PT PP Properti Tbk (PPRO) tengah menempuh langkah strategis guna memantapkan fundamental dan memperkuat tata kelola perusahaan secara menyeluruh. Upaya ini dilakukan untuk menjaga keberlanjutan bisnis di tengah dinamika industri properti yang terus berubah.
Dilansir dari Investortrust, emiten berkode saham PPRO ini telah menerapkan strategi penuh kehati-hatian sepanjang tahun 2025. Langkah tersebut mencakup penyesuaian nilai aset, investasi tertentu, serta persediaan agar mencerminkan nilai wajar yang dapat direalisasikan.
Perusahaan juga membentuk pencadangan secara konservatif sebagai bagian dari upaya meningkatkan kualitas aset. Penataan portofolio difokuskan pada aset-aset produktif yang memiliki potensi monetisasi paling optimal.
Langkah penataan ini turut mempertimbangkan situasi pasca putusan homologasi demi memastikan laporan keuangan perusahaan lebih transparan. Hal ini diharapkan mampu memperkuat struktur keuangan dan meningkatkan reliabilitas pelaporan internal.

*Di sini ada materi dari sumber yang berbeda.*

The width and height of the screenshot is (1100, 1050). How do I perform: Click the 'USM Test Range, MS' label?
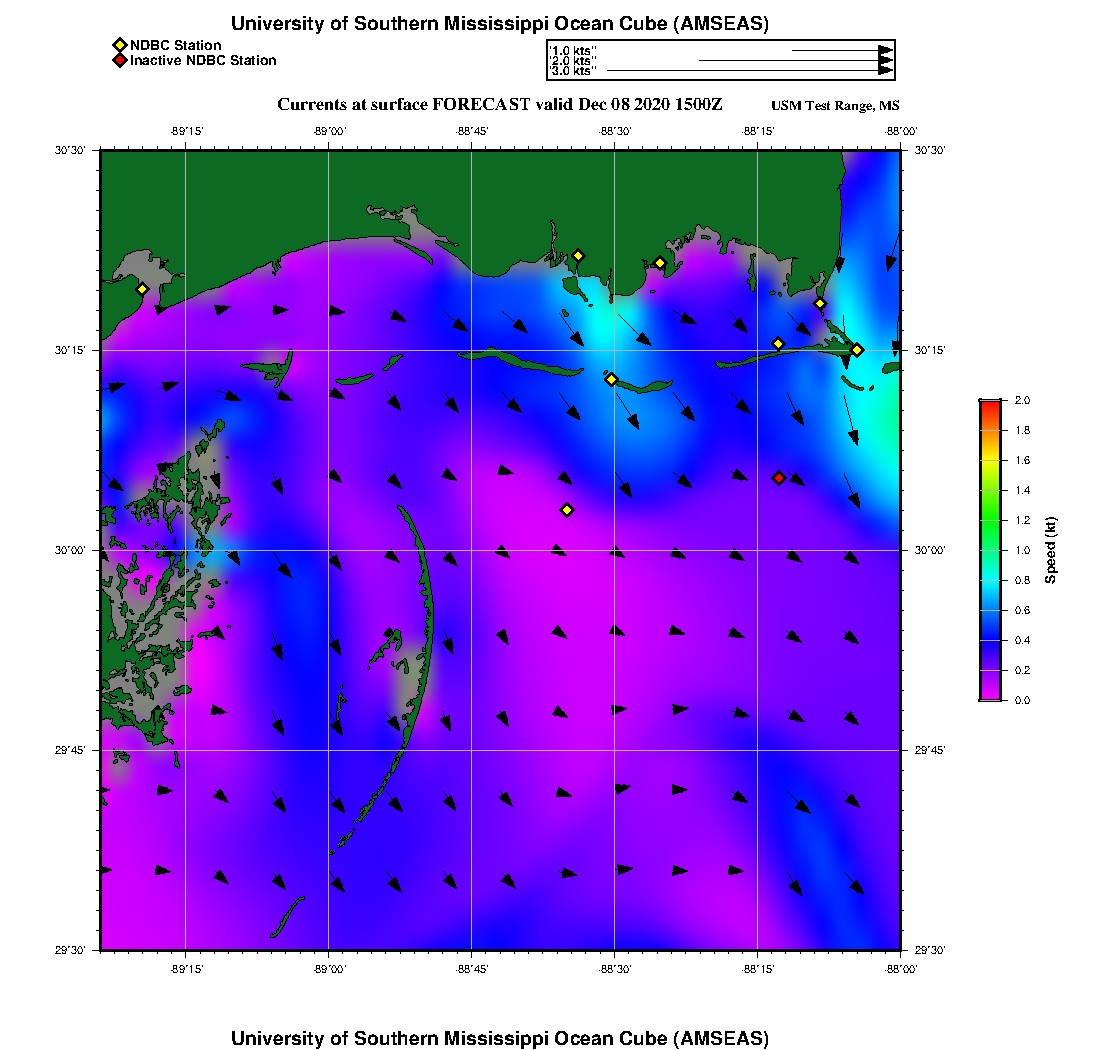[x=835, y=106]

Manajemen menegaskan bahwa aktivitas operasional PPRO hingga saat ini masih berjalan dengan normal. Kegiatan tersebut meliputi proses pemasaran, pengelolaan berbagai aset produktif, hingga penyelesaian proyek-proyek yang sedang berjalan.
Selain itu, perseroan aktif melakukan pemulihan aset sebagai bagian dari program optimalisasi portofolio. VP Corporate Secretary PPRO, Afrilia Pratiwi, memberikan penjelasan mengenai pentingnya proses penataan fundamental ini.
"Perseroan secara proaktif melakukan peninjauan kembali atas portofolio aset dan kualitas pencatatan untuk menghasilkan struktur keuangan yang lebih sehat dan laporan keuangan yang lebih andal. Langkah ini menjadi fondasi penting bagi pertumbuhan kinerja PPRO secara bertahap dan berkelanjutan," ujar Afrilia Pratiwi.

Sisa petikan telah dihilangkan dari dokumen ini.